In general, a character string is a sequence of ASCII characters that possesses two main attributes: a length and the character data. Different languages use different data structures to represent strings. To better understand the reasoning behind HLA strings, it is probably instructive to look at two different string representations popularized by various high level languages.

Without question, zero-terminated strings are probably the most common string representation in use today because this is the native string format for C/C++ and programs written in C/C++. A zero terminated string consists of a sequence of zero or more ASCII characters ending with a byte containing zero. For example, in C/C++, the string "abc" requires four characters: the three characters `a', `b', and `c' followed by a byte containing zero. As you'll soon see, HLA character strings are upwards compatible with zero terminated strings, but in the meantime you should note that it is very easy to create zero terminated strings in HLA. The easiest place to do this is in the STATIC section using code like the following:
static
 
	zeroTerminatedString: char; @nostorage;
 
			byte "This is the zero terminated string", 0;
 

 
Remember, when using the @NOSTORAGE option, no space is actually reserved for a variable declaration, so the zeroTerminatedString variable's address in memory corresponds to the first character in the following BYTE directive. Whenever a character string appears in the BYTE directive as it does here, HLA emits each character in the string to successive memory locations. The zero value at the end of the string properly terminates this string.

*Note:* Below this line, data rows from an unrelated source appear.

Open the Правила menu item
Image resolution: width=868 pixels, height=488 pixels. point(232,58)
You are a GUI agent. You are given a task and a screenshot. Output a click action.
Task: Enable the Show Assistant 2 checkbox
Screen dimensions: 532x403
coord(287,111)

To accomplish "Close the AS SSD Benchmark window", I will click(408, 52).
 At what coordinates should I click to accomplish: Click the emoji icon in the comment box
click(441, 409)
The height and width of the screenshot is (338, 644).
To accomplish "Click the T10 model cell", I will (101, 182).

Zero terminated strings have two principle attributes: they are very simple to implement and the strings can be any length. On the other hand, zero terminated string haves a few drawbacks. First, though not usually important, zero terminated strings cannot contain the NUL character (whose ASCII code is zero). Generally, this isn't a problem, but it does create havoc once in a great while. The second problem with zero terminated strings is that many operations on them are somewhat inefficient. For example, to compute the length of a zero terminated string you must scan the entire string looking for that zero byte (counting each character as you encounter it). The following program fragment demonstrates how to compute the length of the string above:
 
		mov( &zeroTerminatedString, ebx );
 
		mov( 0, eax );
 
		while( (type byte [ebx]) <> 0 ) do
 

 
			inc( ebx );
 
			inc( eax );
 

 
		endwhile;
 

 
		// String length is now in EAX.
 

 
As you can see from this code, the time it takes to compute the length of the string is proportional to the length of the string; as the string gets longer it will take longer to compute its length.

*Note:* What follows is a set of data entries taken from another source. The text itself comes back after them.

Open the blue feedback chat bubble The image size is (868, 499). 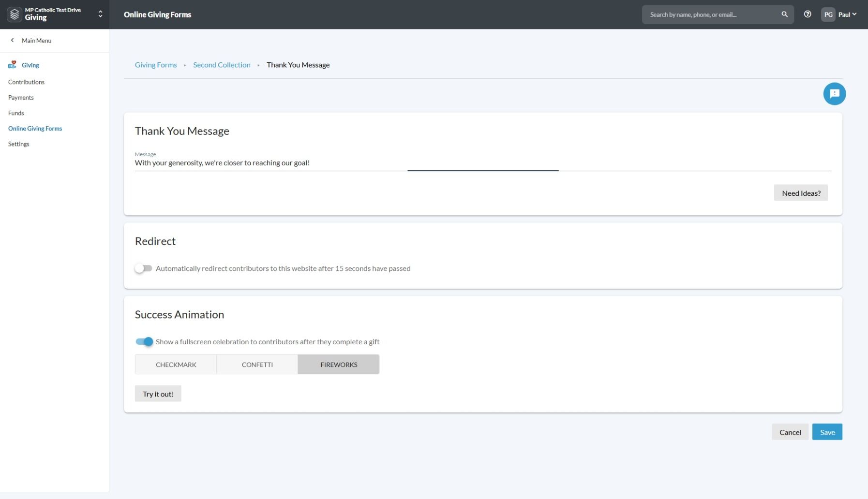(x=834, y=94)
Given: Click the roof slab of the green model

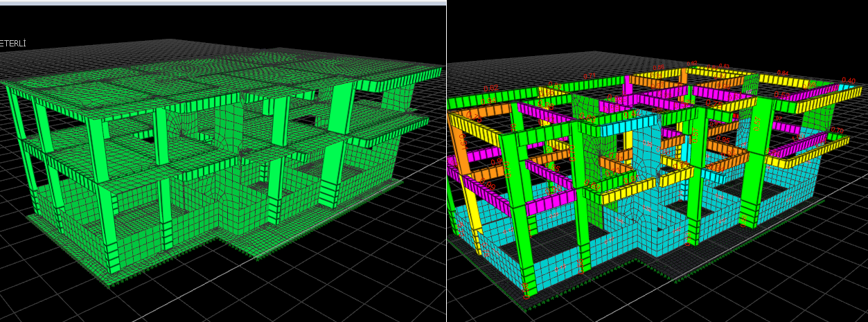Looking at the screenshot, I should (208, 76).
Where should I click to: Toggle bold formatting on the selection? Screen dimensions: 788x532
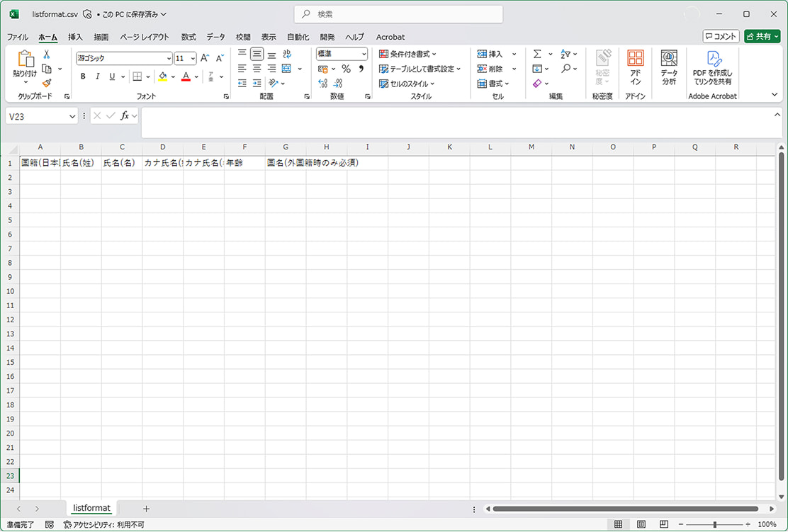[x=82, y=76]
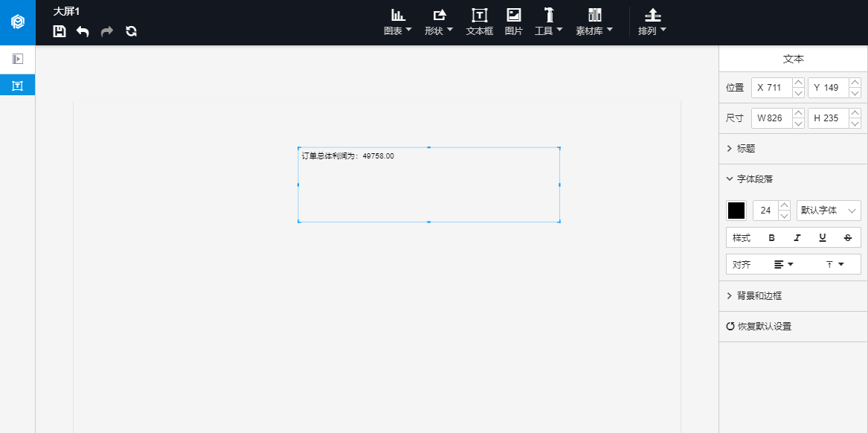Open the default font (默认字体) dropdown
This screenshot has width=868, height=433.
(x=829, y=211)
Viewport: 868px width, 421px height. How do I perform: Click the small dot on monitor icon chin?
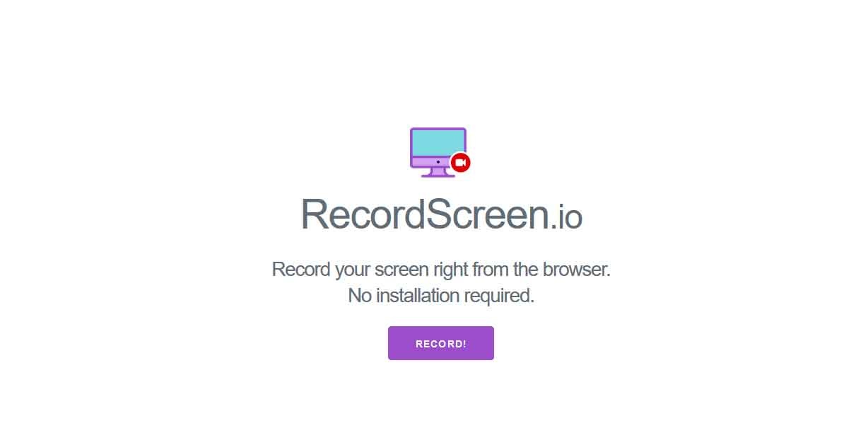[438, 162]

A second string format, length-prefixed strings, overcomes some of the problems with zero terminated strings. Length-prefixed strings are common in languages like Pascal; they generally consist of a length byte followed by zero or more character values. The first byte specifies the length of the string, the remaining bytes (up to the specified length) are the character data itself. In a length-prefixed scheme, the string "abc" would consist of the four bytes $03 (the string length) followed by `a', `b', and `c'. You can create length prefixed strings in HLA using code like the following:
data
 
	lengthPrefixedString:char;
 
			byte 3, "abc";
 

 
Counting the characters ahead of time and inserting them into the byte statement, as was done here, may seem like a major pain. Fortunately, there are ways to have HLA automatically compute the string length for you.

Length-prefixed strings solve the two major problems associated with zero-terminated strings. It is possible to include the NUL character in length-prefixed strings and those operations on zero terminated strings that are relatively inefficient (e.g., string length) are more efficient when using length prefixed strings. However, length prefixed strings suffer from their own drawbacks. The principal drawback to length-prefixed strings, as described, is that they are limited to a maximum of 255 characters in length (assuming a one-byte length prefix).

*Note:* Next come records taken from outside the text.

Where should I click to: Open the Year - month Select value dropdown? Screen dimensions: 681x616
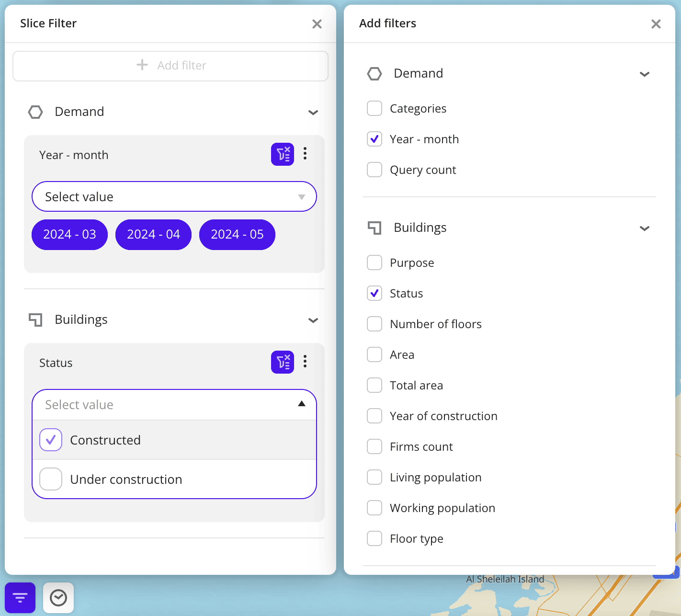click(174, 196)
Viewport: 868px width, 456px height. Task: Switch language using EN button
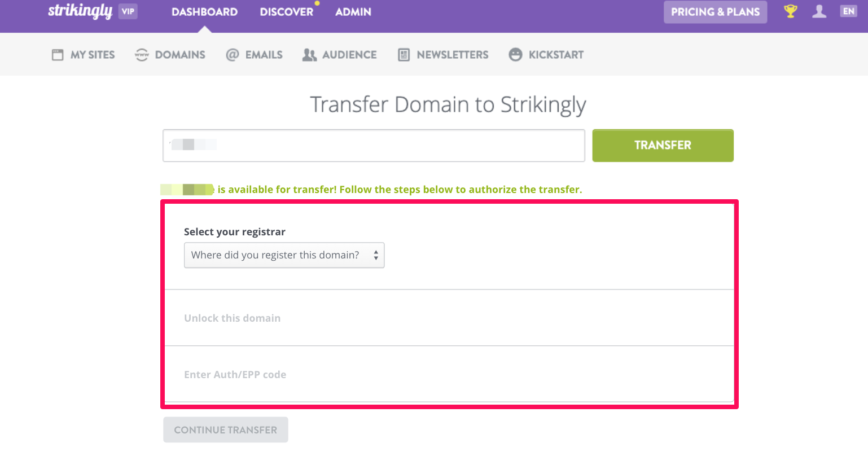pos(848,11)
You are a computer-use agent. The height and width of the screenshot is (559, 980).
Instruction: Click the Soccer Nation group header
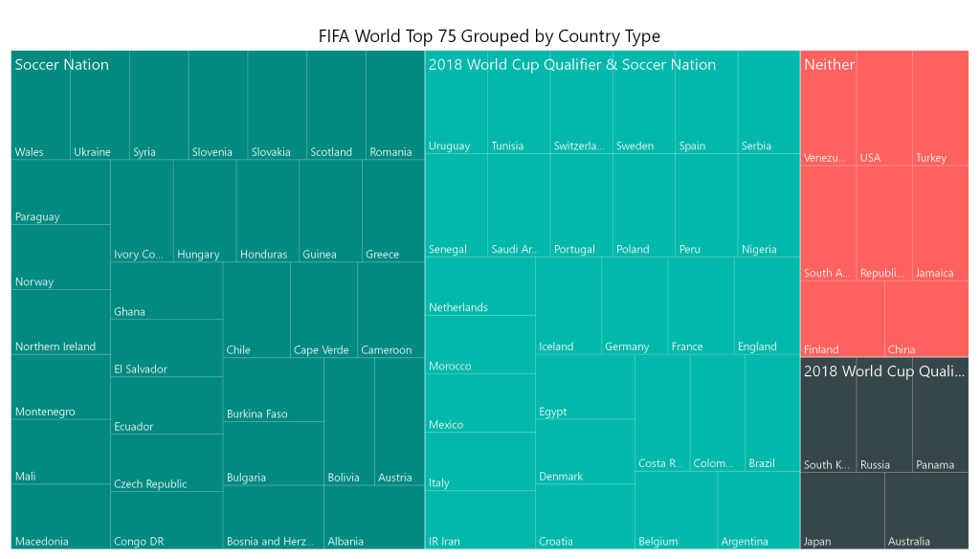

HLA uses an expanded scheme for strings that is upwards compatible with both zero-terminated and length-prefixed strings. HLA strings enjoy the advantages of both zero-terminated and length-prefixed strings without the disadvantages. In fact, the only drawback to HLA strings over these other formats is that HLA strings consume a few additional bytes (the overhead for an HLA string is nine bytes compared to one byte for zero-terminated or length-prefixed strings; the overhead being the number of bytes needed above and beyond the actual characters in the string).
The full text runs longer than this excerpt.